To find out more about Trish, Karen Miller did a interview with her as part of  the exhibit “Colours Caught in Fibre:  Rug-Hooking Made Modern” http://www.marzipanroad.com/tag/trish-johnson/

6) Delza Longman


Delza is interesting as she was using nylon, not wool, for her rugs and her depiction of this grain elevator is what grabbed my attention. In her work, "she had a particular concern for endangered species of birds and plants"  http://www.narrativethreads.ca/explorer-explore/tapis_au_crochet_manitoba-rug_hooking_manitoba.html

  She not only depicted natural species that were endangered but also structures that defined her area in Manitoba that were disappearing, like our lighthouses.

7) Yvonne Mullock

Calgary, Alberta.

Yvonne's work was included in "Home Economics: 150 years of Canadian Hooked Rugs".  One of the pieces was titled  "Use Me" and I thought it interesting as she seems to be saying..I am a rug so put me on the floor..that is my purpose. In fact..the curator had said Yvonne would have liked her rug to be on the floor in the exhibit and had no problems with people walking on it.  This idea of utility goes against what I had always hoped for hooked rugs..to be thought of  more as paintings on a wall and not something to be walked on. But, one of my knowledgeable painter friends reminded me of murals..they were for the ceilings ..walls...floors. And so sure..ok..rugs can be for the floors.


8)Michelle Sirois-Silver

Vancouver, British Columbia

 I was trying to stay away from rug hookers I had in my, "10 Rug Hookers to Watch in 2016 " list but I couldn't do it...I had to include Michelle. The colours in her rugs are vibrant and the waste hosiery that she uses gives a unique effect.

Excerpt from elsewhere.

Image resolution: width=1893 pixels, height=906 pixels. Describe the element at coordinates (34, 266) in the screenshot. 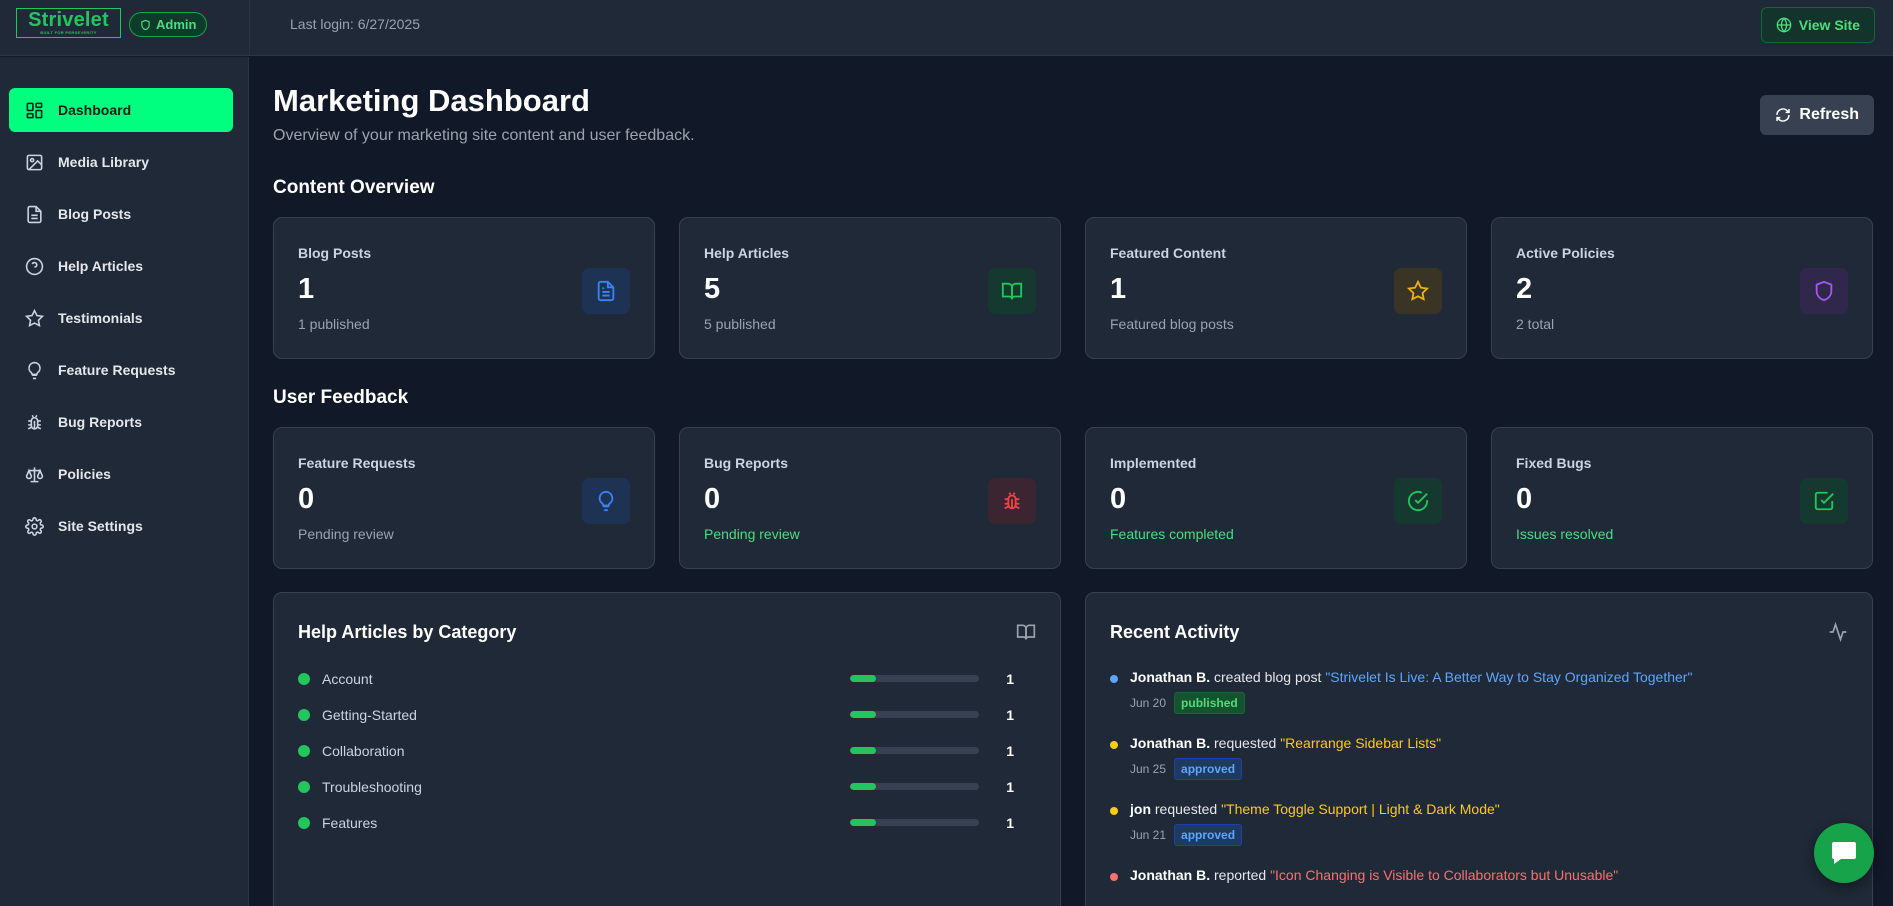

I see `help-circle-icon` at that location.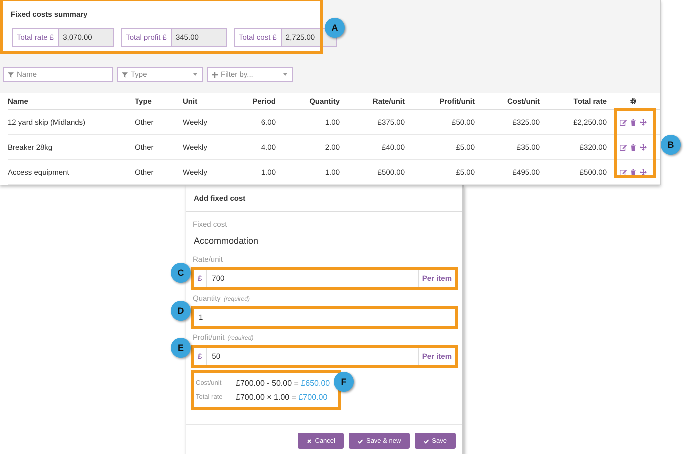 The height and width of the screenshot is (454, 688). I want to click on annotation-marker: D, so click(181, 311).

"Working with my hands is bred in the bone. Using textiles in my art making and their tactile qualities has a grounding effect for me. They bring me back to that place of possibility.”

9) Emily Carr

British Columbia

Emily is a Canadian Icon. She is known, of course, for her paintings but she also did rug hooking. She was using Indigenous subject material in her work to capture British Columbia and  I thought it very brave of her.  Canada is going through a reconciliation period with our Indigenous people and it makes me think of the role artists have to play in the process.

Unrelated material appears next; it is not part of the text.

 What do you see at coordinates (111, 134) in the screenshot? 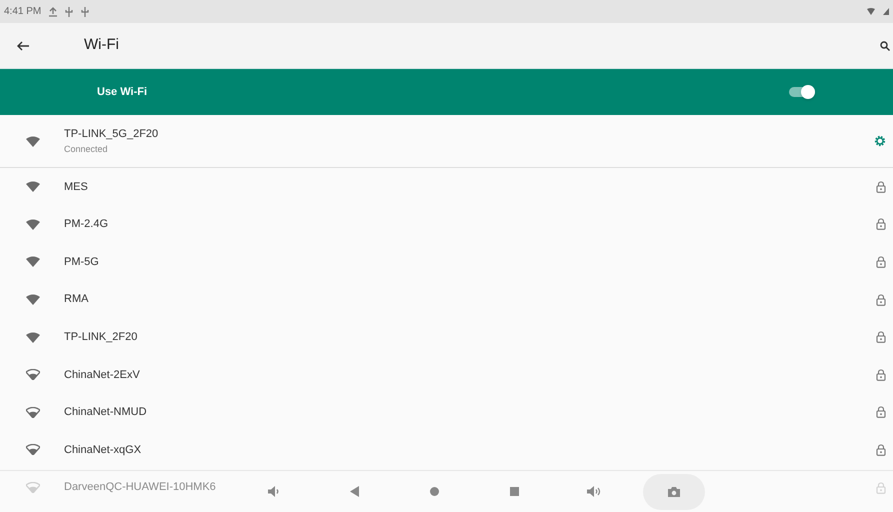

This is an interesting article in Canadian Art which asks the questions, "Is Indigenous art any art made by an Indigenous person? Or is it somehow art that is the product of particular cultural traditions? Or could it be something like: art about Indigenous issues or ideas? And, by the way, what is an Indigenous person?".

10) Mat Maker unknown

 All the hookers who worked in the cottage industries like in Ch├ęticamp and Newfoundland. Their names aren't on the rugs but...
"Women could earn their own livelihood and were no longer forced to marry young. The men looked at the women with new respect ....."

 It does make me wonder what these women would have created on their own given a blank piece of burlap.